Stored data
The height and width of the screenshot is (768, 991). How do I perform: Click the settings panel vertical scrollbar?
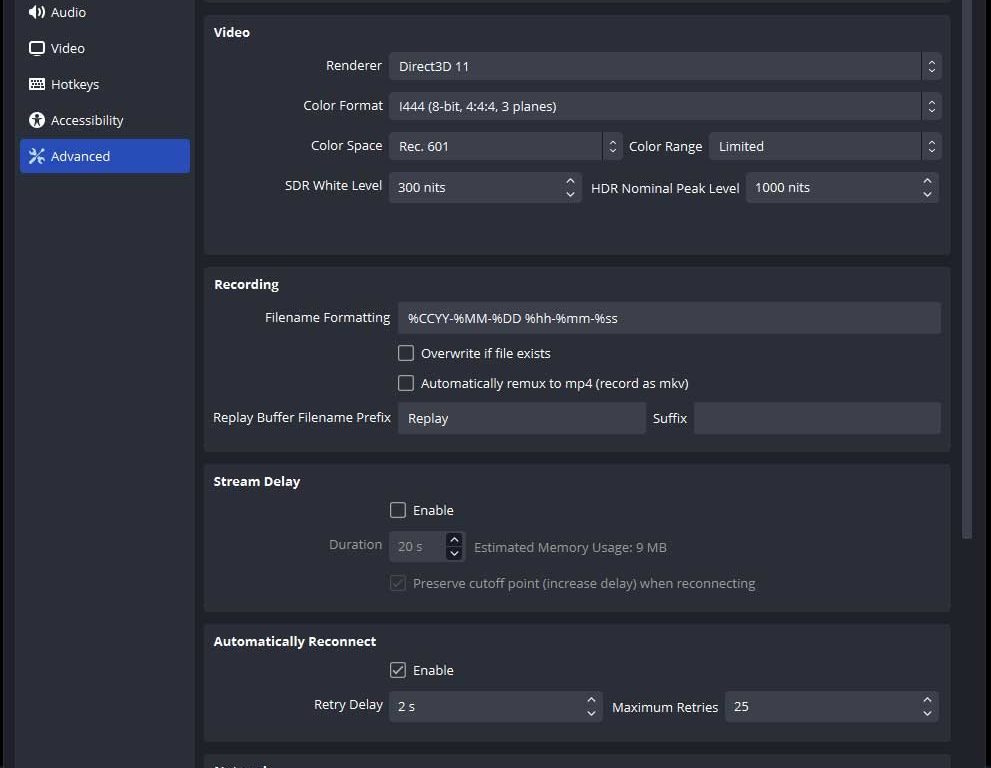[x=966, y=270]
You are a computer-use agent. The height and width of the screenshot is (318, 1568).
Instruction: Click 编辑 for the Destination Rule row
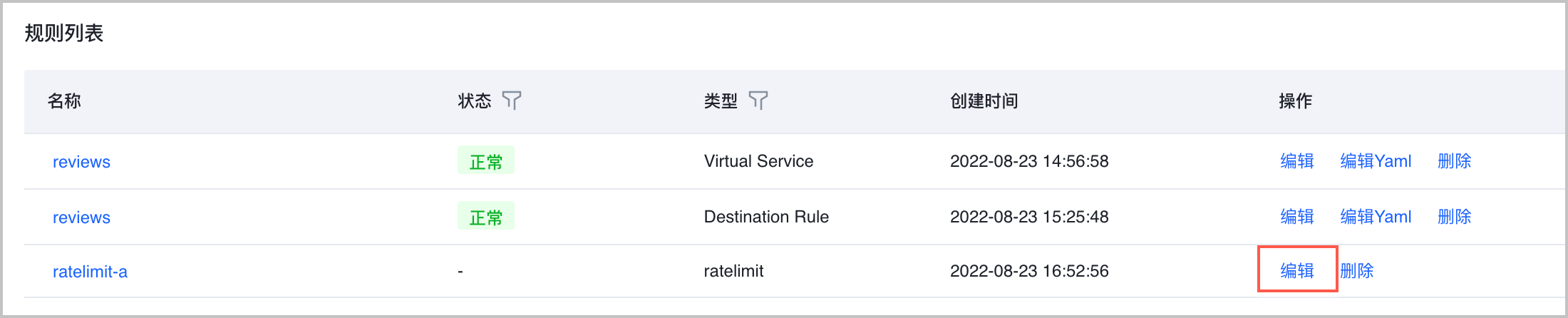click(x=1296, y=217)
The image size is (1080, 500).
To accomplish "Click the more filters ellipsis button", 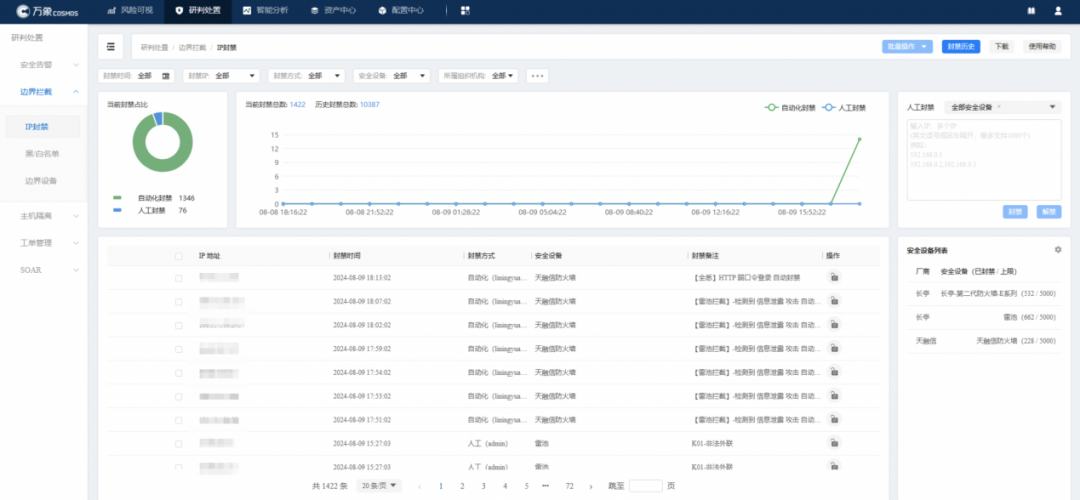I will coord(537,76).
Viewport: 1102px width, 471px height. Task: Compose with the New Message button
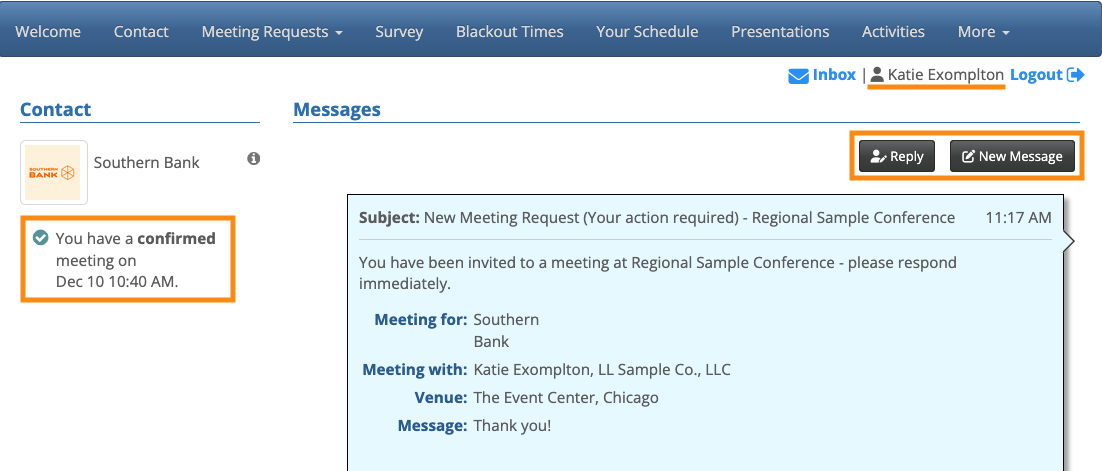[x=1012, y=156]

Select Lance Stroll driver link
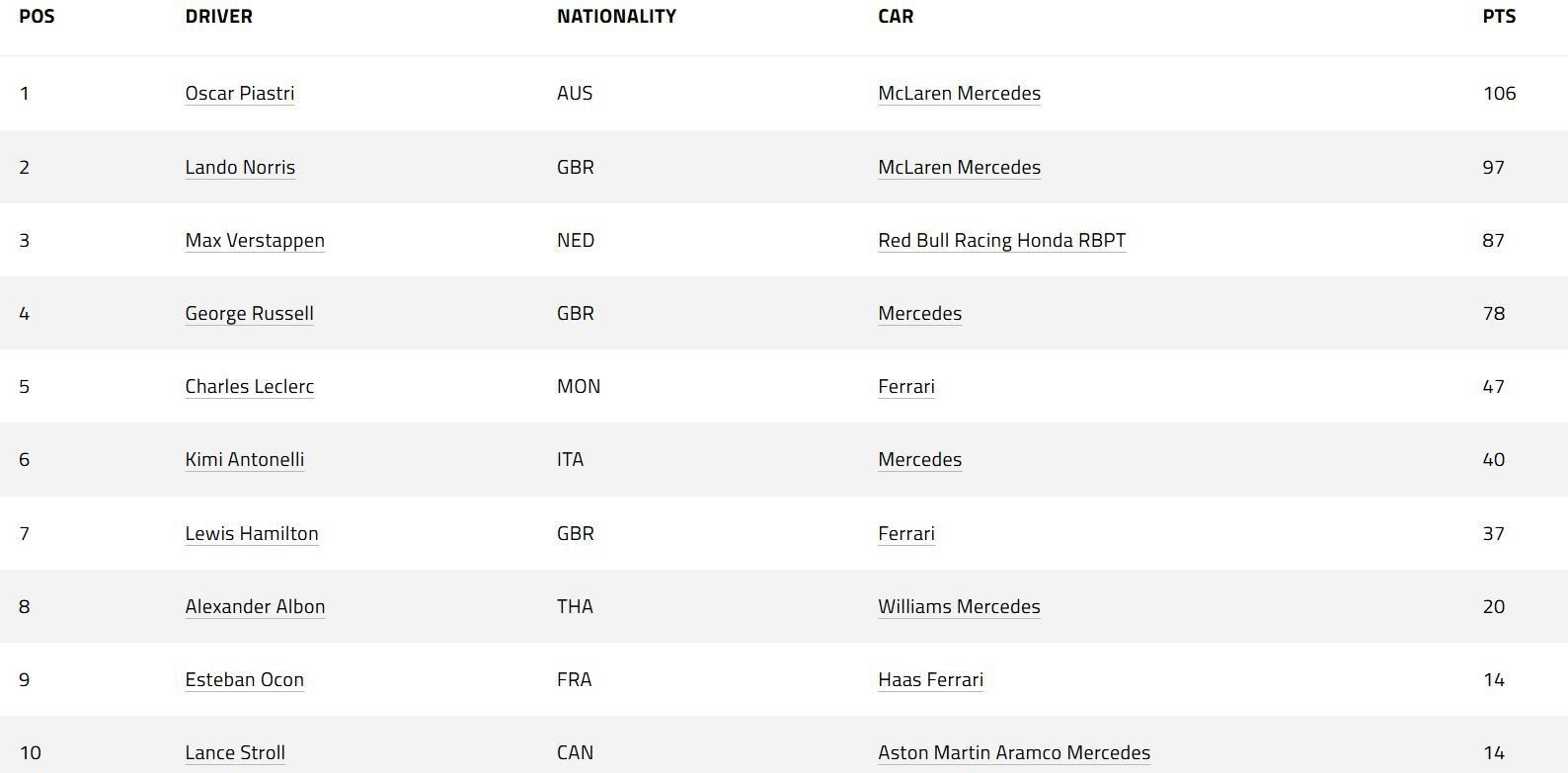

TASK DESCRIPTION: Your copy should hold exactly the lines from the one with "Viewport: 1102px width, 471px" through the end of the records, both included, and no pictures.

REPLY TO THE TASK:
Viewport: 1102px width, 471px height. Task: Compose with the New Message button
[x=1012, y=156]

Select Lance Stroll driver link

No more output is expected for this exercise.